Full disclosure: I’m writing this joint post on the 16th of June.
So, first up is the driving day, Sunday June 14. I packed and then left the house at 11am, getting to my parents 18 hrs later at 7am (+2 hr time zone change). The many different foods in the infographic are because I’m now in “maintenance” mode for a week, with increased calories and zero weight-loss goal, but I still need to hit a roughly 30.0% / 34.1% / 35.9% fat/carb/protein split. So instead of just eating Doritos® during the entire drive, I needed to eat lots of protein. Which was not hard because there was very little else to do during the drive. I had originally planned on exercising for a half hour before leaving in the morning, but, that didn’t happen at all.

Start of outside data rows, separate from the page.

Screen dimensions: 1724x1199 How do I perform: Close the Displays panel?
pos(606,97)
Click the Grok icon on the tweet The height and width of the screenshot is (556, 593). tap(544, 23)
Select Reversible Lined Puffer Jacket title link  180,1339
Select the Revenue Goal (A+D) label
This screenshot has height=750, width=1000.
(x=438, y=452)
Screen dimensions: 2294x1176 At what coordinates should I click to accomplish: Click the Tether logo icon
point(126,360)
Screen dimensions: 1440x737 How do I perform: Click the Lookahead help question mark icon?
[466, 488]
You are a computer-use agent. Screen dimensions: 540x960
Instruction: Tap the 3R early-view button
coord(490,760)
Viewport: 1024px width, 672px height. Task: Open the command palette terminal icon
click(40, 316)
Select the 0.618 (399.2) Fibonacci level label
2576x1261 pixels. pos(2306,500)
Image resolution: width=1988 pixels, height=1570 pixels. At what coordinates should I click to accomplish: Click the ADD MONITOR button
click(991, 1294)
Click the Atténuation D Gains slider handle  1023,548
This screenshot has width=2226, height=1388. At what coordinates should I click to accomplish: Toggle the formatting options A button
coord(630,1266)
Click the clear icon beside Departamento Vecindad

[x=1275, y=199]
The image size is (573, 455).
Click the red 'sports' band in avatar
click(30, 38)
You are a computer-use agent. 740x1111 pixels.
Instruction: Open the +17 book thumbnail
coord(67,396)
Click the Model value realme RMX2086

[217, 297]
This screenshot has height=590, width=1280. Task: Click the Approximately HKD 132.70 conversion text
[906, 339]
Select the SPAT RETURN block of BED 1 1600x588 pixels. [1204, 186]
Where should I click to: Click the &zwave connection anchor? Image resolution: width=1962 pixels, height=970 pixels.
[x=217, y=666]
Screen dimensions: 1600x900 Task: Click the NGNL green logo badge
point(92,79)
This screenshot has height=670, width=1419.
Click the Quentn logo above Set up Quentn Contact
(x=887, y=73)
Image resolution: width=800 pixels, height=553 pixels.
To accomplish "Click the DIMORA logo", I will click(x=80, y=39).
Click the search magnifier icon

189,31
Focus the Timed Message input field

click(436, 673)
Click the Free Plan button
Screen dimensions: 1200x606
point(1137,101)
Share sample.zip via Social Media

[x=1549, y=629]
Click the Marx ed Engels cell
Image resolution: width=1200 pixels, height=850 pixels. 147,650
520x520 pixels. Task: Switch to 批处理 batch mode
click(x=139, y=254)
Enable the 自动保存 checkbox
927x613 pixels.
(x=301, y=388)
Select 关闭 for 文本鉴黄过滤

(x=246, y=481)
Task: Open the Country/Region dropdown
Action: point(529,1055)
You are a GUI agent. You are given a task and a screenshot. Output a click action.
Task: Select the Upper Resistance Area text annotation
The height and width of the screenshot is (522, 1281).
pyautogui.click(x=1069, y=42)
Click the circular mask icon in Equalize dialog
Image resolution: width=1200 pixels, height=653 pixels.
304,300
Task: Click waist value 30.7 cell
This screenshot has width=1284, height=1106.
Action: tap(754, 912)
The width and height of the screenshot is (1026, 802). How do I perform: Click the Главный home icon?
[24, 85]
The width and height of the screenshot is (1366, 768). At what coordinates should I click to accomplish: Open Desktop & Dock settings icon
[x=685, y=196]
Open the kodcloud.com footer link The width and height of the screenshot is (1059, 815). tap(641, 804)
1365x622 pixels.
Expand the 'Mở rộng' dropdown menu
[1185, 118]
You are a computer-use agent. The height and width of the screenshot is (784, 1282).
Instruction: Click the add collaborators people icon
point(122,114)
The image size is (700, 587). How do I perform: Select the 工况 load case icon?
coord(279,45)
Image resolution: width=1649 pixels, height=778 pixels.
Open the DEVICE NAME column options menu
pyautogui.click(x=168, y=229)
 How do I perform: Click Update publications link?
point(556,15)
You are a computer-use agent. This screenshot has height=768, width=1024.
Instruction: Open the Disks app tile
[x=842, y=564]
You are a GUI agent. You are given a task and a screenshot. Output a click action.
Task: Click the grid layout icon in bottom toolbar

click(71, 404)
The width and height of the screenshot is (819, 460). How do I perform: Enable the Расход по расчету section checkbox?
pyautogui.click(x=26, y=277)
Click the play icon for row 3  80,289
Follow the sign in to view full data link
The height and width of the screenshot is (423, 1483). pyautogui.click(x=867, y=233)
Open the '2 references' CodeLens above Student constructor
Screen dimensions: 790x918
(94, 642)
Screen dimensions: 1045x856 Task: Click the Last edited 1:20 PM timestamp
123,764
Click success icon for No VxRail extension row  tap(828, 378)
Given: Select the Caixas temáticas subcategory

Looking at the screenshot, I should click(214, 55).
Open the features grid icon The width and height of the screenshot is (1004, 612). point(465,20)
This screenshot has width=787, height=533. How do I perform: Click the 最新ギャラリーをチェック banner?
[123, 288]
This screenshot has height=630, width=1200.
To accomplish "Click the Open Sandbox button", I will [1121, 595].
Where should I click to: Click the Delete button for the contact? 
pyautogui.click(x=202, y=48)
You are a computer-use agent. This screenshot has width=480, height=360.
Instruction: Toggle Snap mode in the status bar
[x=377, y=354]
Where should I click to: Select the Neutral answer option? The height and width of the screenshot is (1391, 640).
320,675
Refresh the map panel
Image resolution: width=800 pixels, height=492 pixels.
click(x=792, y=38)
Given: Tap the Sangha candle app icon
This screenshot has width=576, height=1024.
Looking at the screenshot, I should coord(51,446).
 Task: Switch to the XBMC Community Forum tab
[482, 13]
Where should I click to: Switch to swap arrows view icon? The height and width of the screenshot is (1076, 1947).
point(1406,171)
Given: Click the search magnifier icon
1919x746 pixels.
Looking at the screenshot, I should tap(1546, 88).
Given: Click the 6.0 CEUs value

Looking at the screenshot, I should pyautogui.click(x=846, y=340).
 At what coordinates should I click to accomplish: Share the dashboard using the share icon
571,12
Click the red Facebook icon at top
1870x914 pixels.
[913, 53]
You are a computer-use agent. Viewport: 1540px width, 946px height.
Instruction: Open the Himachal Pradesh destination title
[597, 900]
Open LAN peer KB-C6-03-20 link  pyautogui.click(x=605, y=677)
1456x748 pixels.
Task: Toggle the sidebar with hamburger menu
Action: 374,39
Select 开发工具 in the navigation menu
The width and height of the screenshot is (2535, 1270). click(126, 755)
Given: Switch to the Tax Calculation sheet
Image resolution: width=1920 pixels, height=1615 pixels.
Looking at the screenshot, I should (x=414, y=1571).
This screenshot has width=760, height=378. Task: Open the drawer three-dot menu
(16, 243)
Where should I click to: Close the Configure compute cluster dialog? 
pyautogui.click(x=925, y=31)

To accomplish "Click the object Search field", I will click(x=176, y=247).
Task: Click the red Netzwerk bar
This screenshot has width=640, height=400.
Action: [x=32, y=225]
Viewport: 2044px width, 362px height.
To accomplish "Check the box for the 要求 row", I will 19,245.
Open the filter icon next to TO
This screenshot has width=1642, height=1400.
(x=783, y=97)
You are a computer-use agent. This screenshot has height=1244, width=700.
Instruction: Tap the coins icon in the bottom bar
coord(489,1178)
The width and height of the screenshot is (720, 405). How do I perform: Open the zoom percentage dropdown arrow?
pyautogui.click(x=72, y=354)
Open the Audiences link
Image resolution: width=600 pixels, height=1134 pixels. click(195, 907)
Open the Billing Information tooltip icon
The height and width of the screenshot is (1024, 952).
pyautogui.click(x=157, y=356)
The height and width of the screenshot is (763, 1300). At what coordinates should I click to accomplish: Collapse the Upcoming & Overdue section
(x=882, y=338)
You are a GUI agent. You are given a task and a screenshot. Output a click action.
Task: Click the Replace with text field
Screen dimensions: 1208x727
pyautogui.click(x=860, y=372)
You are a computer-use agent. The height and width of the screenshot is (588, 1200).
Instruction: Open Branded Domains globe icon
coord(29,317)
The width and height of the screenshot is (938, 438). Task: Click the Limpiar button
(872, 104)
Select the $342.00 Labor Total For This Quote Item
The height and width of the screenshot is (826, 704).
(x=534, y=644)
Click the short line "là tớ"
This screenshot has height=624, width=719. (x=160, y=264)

After getting into Cincinnati, OH, at 7am and having a 12pm telecon, I went to sleep. I had that telecon, a phone call, a 45-minute break, and then 3 hrs of a telecon that I just cut out of for the last half hour because my part was done. And I didn’t go to bed until 2am (wish I could say it was because I was working or doing something productive, but it wasn’t).
So … going from 1680 cal/day to 2220 cal/day while maintaining a high protein intake is not easy. I was forcing myself to eat, so at some point I just said “screw it” and treated the 2220 cal/day as a max, but so long as I hit the macros, then it was okay to be under. So, it was an 1850-calorie day. While maintaining the macros.
I also tried out my dad’s elliptical again. And, I think I finally figured out why I hate it: The motion is completely different. On mine (well, my boyfriend’s dad’s), there is more of a climbing motion, so the muscles being worked out are the glutes and the calves, and probably the bicep femoris. On my dad’s elliptical, it’s much more of a sliding motion, like cross-country skiing. So, the muscles are much more the quads and the calves, much less the glutes. And, apparently, my quads are way out of shape.
I was moving at half my normal steps per minute, and yet my heart rate was higher than normal. My goal was just 15 minutes, so when I hit 15min 11sec, I stopped. I was sweating like crazy and my legs really hurt. It’s crazy how the “same” piece of equipment that has such a limited function can be so different between models. So, while I didn’t even come close to my normal goal of 40 min/day of cardio, I did get something in, which means I’m already breaking habits that I fall into when seeing my parents.
Unfortunately, weight shot up by 2 lbs. I’m assuming that’s because of all the food from the previous day with extremely limited motion and it’ll drop back down, but still, it was unpleasant to be >215 lbs again.